Glenn Campbell

Glenn Campbell

President & Director of Baseball Operations

Glenn Campbell, the Co-Founder of Hat World-Lids, is living proof that crazy business ideas work. Despite getting rejected by numerous mall executives, his ridiculously ambitious business proposition to sell hats evolved into a multi- billion dollar conglomerate known all over the world.

Campbell’s impressive career launched in the late 1980’s after he graduated from Southeast Missouri State and joined the team at Foot Locker. He recognized early on that baseball style hats were a largely untapped niche’ in mall retail. The idea for Hat World was hatched – a store where customers could find almost any hat they desired all in one place. This was years before the dawn of the internet.

Today, the hat store Campbell co-founded operates nationally as Lids. It is the leading omni channel sports licensed headwear retailer in the world. Lids operates over 2,000 stores in the US and Canada.

Campbell presided over the wildly successful business for almost 25 years during which he received numerous honors. In 2002 he was inducted into Indiana’s 40 under 40. In 2006 Campbell was named an “Old Master” at Purdue University.

Campbell moved back to Cape Girardeau in 2007 where he currently resides with his wife Lee Ann. They have four children, Maryssa(32), Kyle(30), Eli(23) and Paige(20).

He is a 1987 graduate of Southeast Missouri State University where earned a bachelor’s degree in marketing. In 2017 Campbell was named a SEMO Alumni Award Winner for the Harrison College of Business.

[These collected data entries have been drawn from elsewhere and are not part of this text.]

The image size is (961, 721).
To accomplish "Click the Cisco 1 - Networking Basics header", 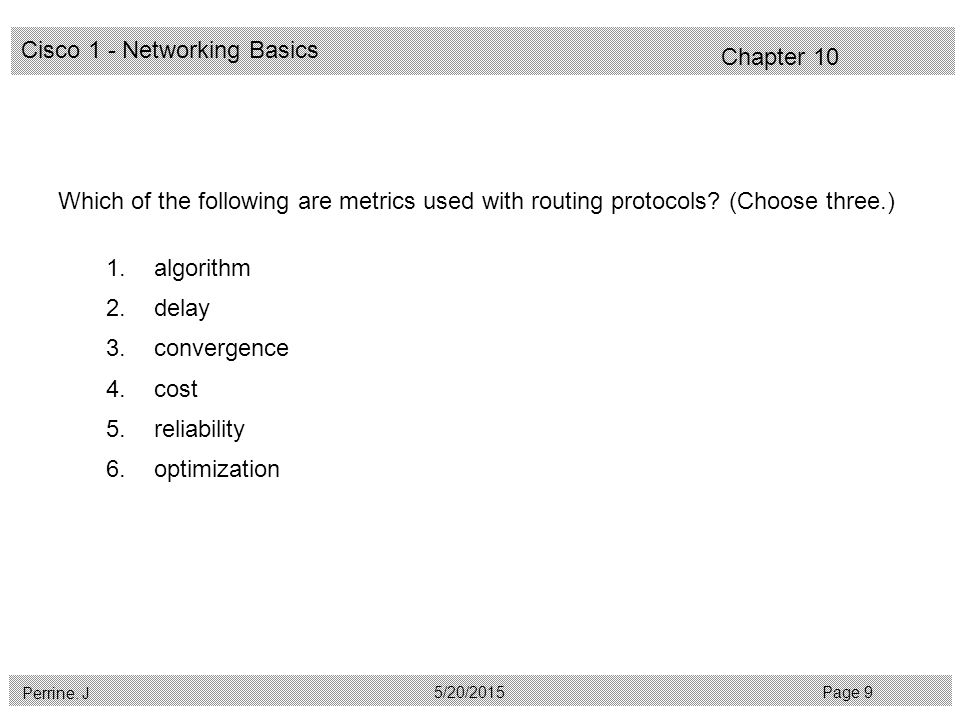I will pyautogui.click(x=170, y=50).
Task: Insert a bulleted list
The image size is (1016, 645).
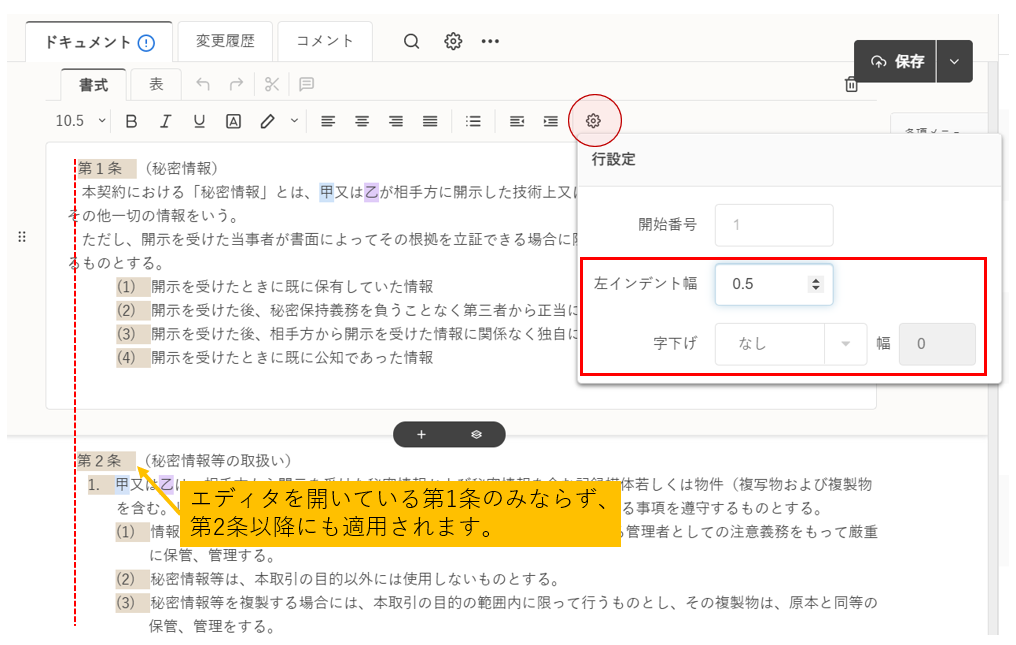Action: click(x=474, y=121)
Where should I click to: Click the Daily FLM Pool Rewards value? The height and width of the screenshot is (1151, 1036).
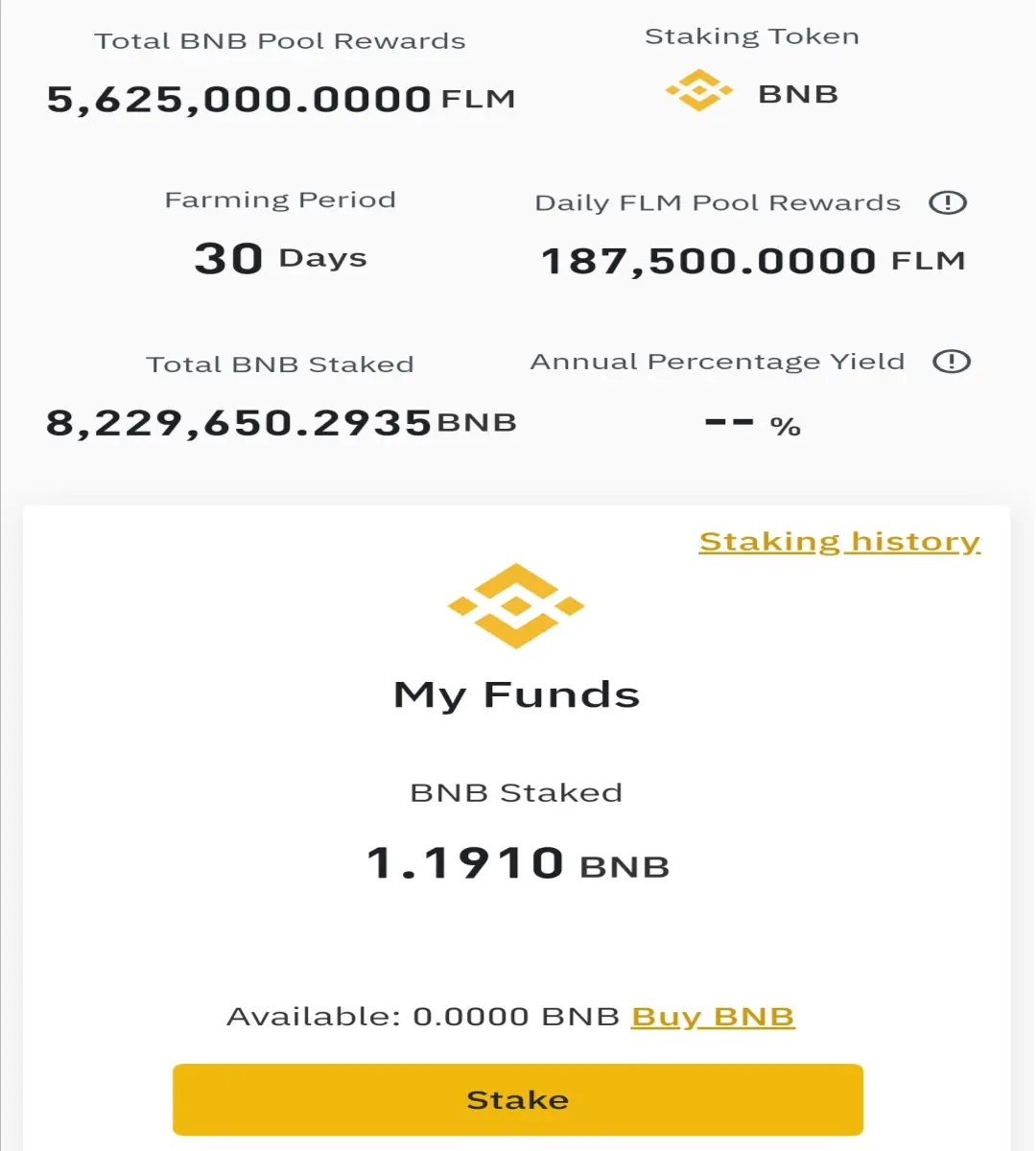[753, 261]
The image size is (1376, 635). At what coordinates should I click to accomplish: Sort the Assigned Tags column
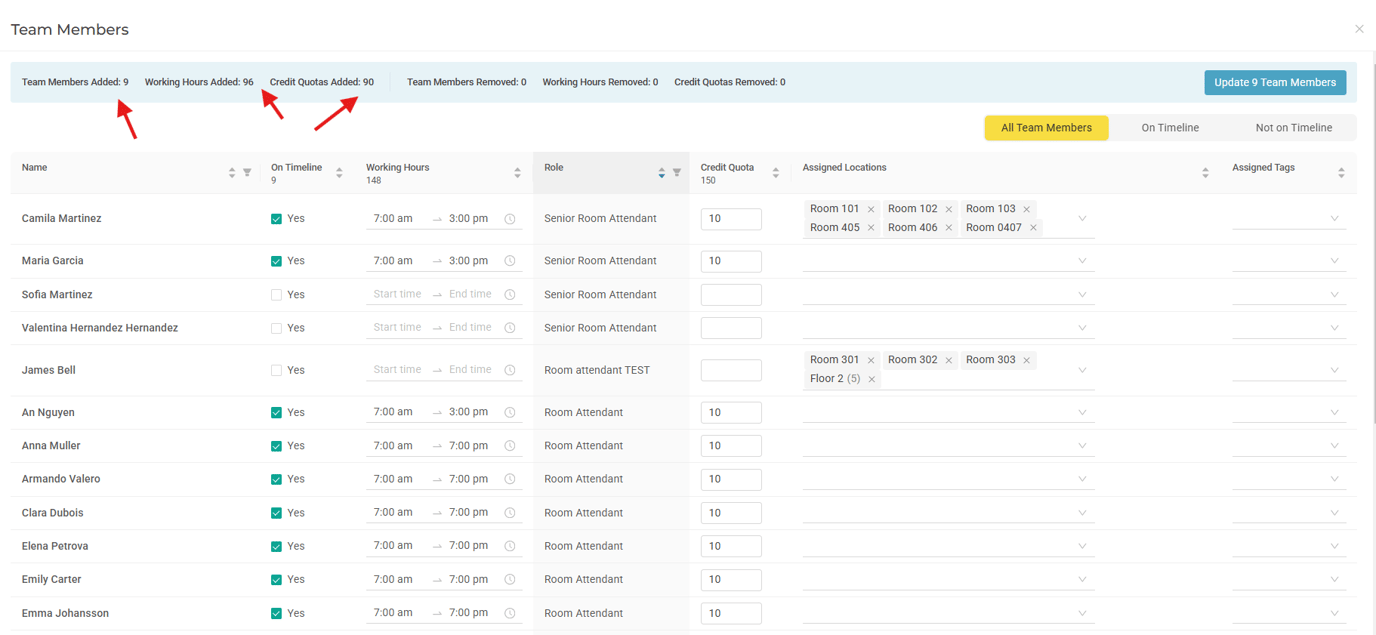click(x=1341, y=173)

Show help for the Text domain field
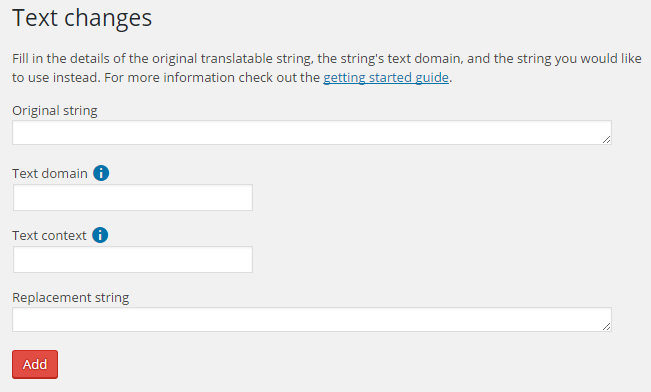point(101,173)
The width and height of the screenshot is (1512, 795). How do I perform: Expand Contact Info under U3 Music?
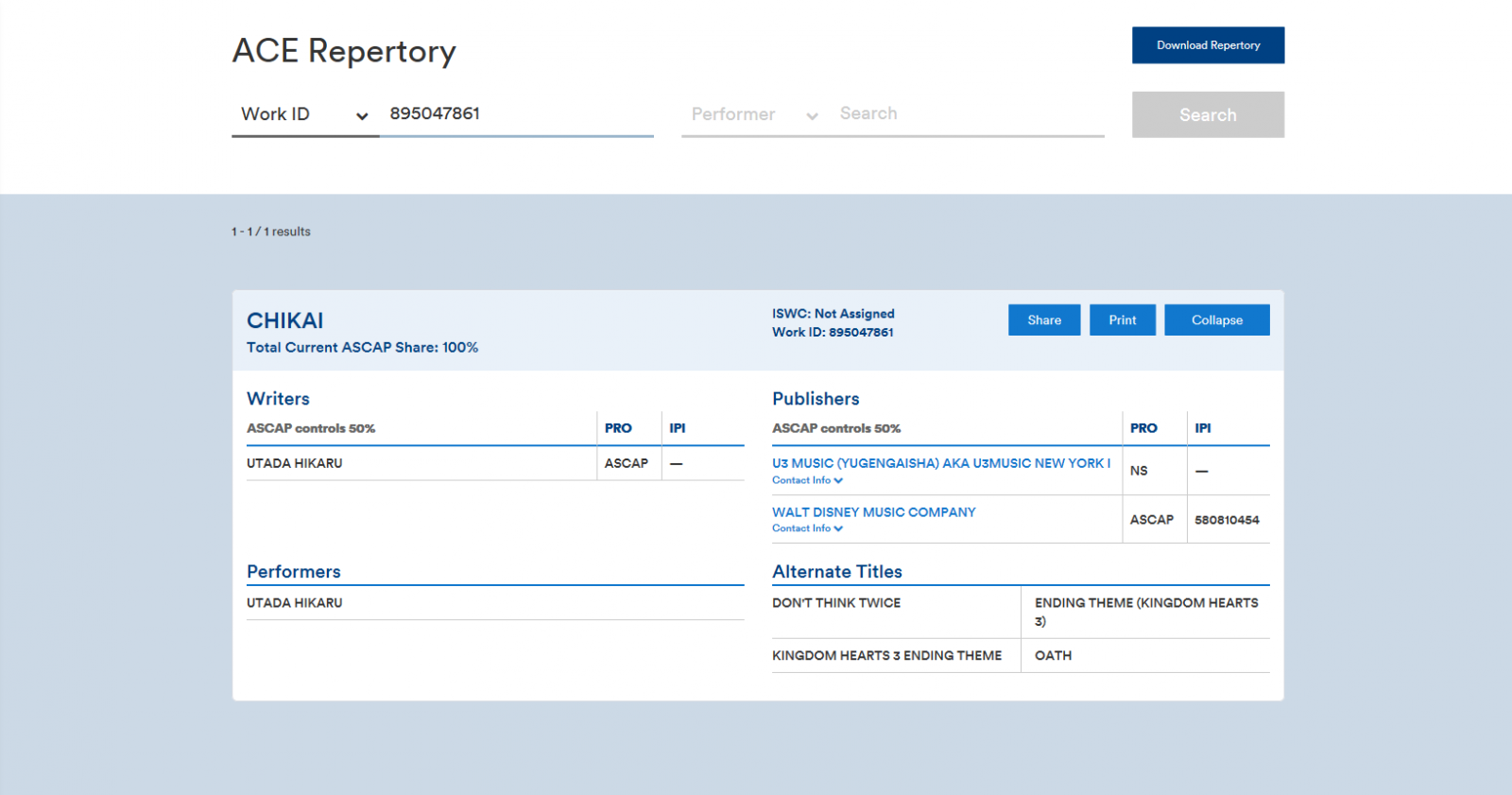(807, 480)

Campbell is currently in his third term on the Southeast Missouri State Foundation board, he sits on the Bank of Missouri Advisory board and also sits on the board of the Marquette Tech District Foundation, a local non profit as well as the Bank of Missouri advisory board.

He joined the Catfish in the fall of 2022 and became a minority owner and President of the team as well as it’s Director of Baseball Operations.  The Catfish are in their 5th season and play in the 18 team collegiate wood bat Prospect League.